Oakland High registers significant grad rate | RCS, OHS, NCLB, Harry Gill Jr., James Evans, Bill Spurlock, Diana Brown

OHS Assistant Principals Samuel Guydon, Rick Collins, Sandra Eaton and Tim Roediger, along with Principal Bill Spurlock (from left) encourage students to graduate, Spurlock said. and achieve a 91-percent graduation rate last year.
Oakland High School saw “additional, significant increases” in its graduation rate for the 2008-2009 school year, Director of Schools Harry Gill Jr. said.

“We’re very excited.

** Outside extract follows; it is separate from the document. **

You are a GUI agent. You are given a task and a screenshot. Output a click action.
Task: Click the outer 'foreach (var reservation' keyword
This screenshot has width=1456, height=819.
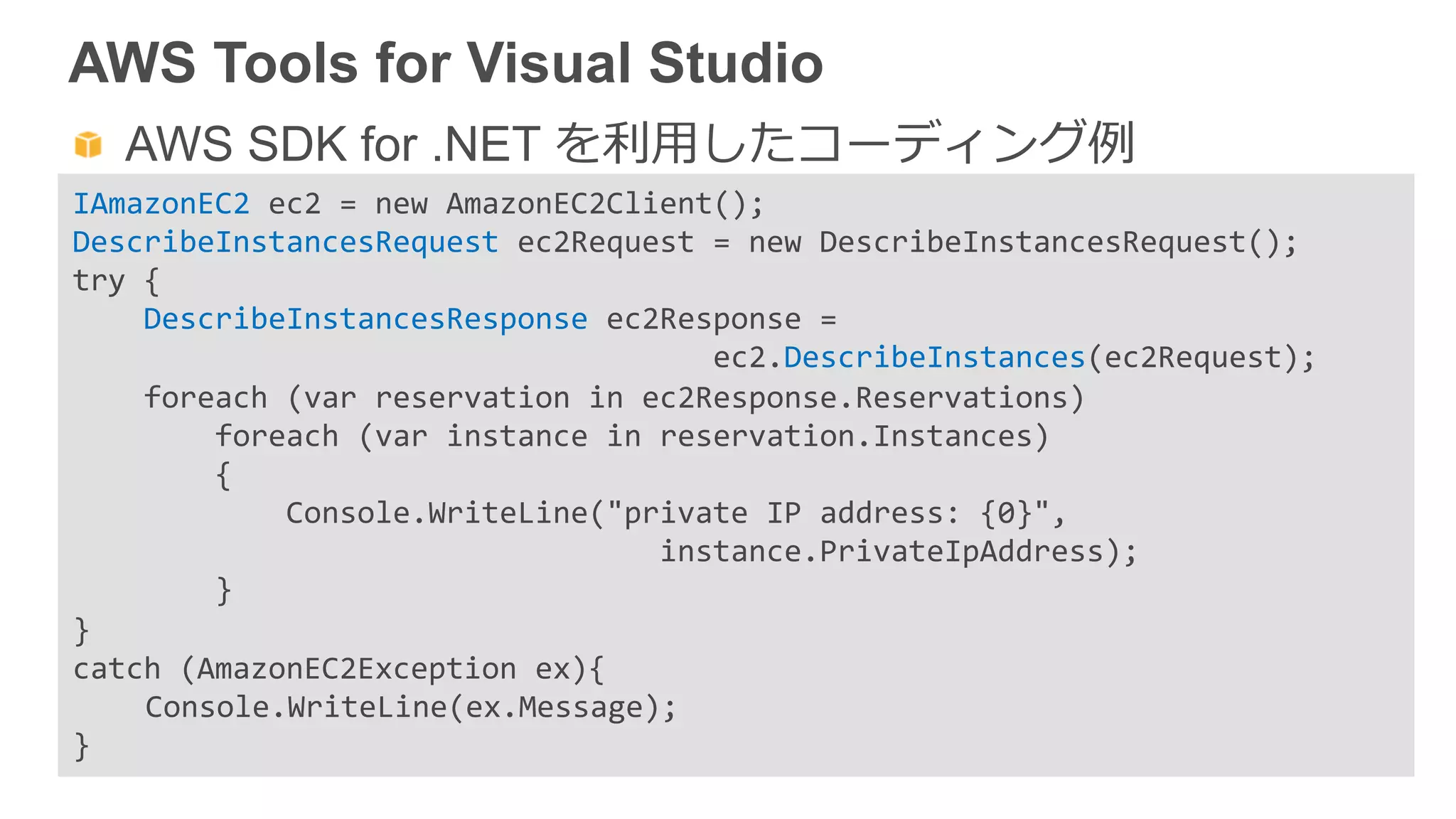pyautogui.click(x=205, y=398)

We think it’s a culmination of all the efforts the teachers, graduation coaches and students have put forth to achieve this success …” OHS Principal Bill Spurlock said. “We give them (students) a vision of what their mission is here at Oakland and that’s to graduate.”

The success is posting a 91-percent graduation rate last year, meaning it has beaten the benchmark for No Child Left Behind.

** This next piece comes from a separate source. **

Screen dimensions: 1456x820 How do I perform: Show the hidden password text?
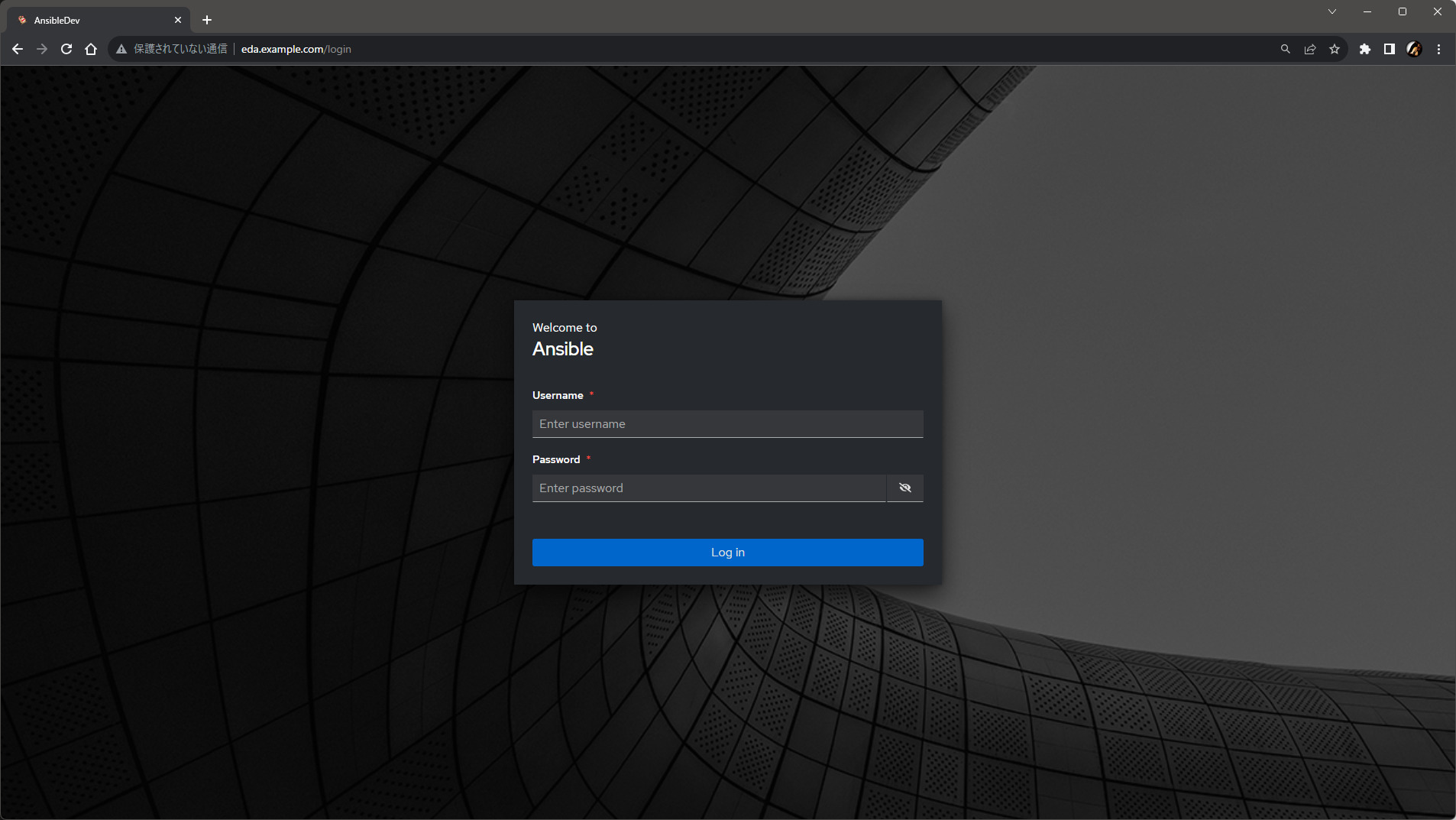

“It is possible that Oakland's grad rate will be even higher as the state continues to go through the data and eliminates students who may have been counted in more than one school district, etc.,” RCS spokesman James Evans said.

“But either way,” Evans continued, “it shows that OHS will come off the high priority list in 2010 and made a tremendous improvement in their graduation benchmark.”

Oakland has been struggling against a low graduation rate for the past several years and has implemented many programs for increasing the rate.

Before he retired, former Oakland Principal Butch Vaughn credited the increase to the development of two key programs – the International Baccalaureate program and the Construction Trades program, which began with a masonry program in 2007.

The school also hired algebra coaches for struggling students and the school system hired graduation coaches for all the large high schools in the county.

Even with all these programs, Spurlock said the teachers made the biggest difference in increasing the graduation rate.

When he took the lead at Oakland last September, Spurlock brought the faculty together to make “sure everyone was on the same page.

“We learned to work smarter and harder,” he said. “Sometimes you can work hard and not be effective. We looked at what we were doing and the impact we were getting out of it.”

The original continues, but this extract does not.